Columbia Global Centers | Paris is based in historic Reid Hall, which was gifted to Columbia in 1964. Launched in 2010 and led by Paul LeClerc, the Center hosts a large undergraduate program, a Master of Arts in History and Literature, and a joint undergraduate/graduate architecture program. The Paris Center's French academic partners include the École normale supérieure; the Universities of Paris 1, 4, and 7; and the Institut d’études politiques (Sciences Po).
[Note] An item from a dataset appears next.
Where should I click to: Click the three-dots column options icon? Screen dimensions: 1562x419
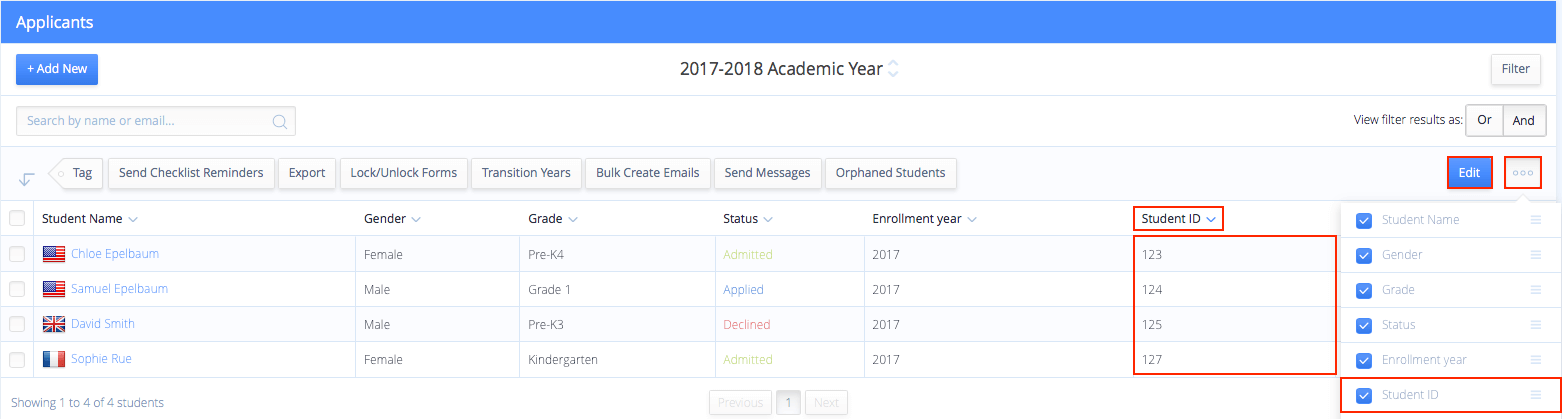point(1522,173)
The Center also hosts a Master of Public Health, run jointly by the École des hautes études en santé publique and Columbia's Mailman School of Public Health, and the Executive Master in Technology Management, run by Columbia's School of Professional Studies.

===Rio de Janeiro ===
Columbia Global Centers | Rio de Janeiro, launched in March 2013.

===Santiago ===

Columbia Global Centers | Santiago was launched in March 2012 and is led by Karen Poniachik.

===Tunis ===

Columbia Global Centers | Tunis was launched in March 2018. Several Tunisian nationals studied at Columbia, and went on to become successful business people, diplomats, and intellectuals. Columbia faculty were involved in a number of projects in Tunisia, especially after 2011, and the country's trajectory interested a number of Columbia's students and scholars.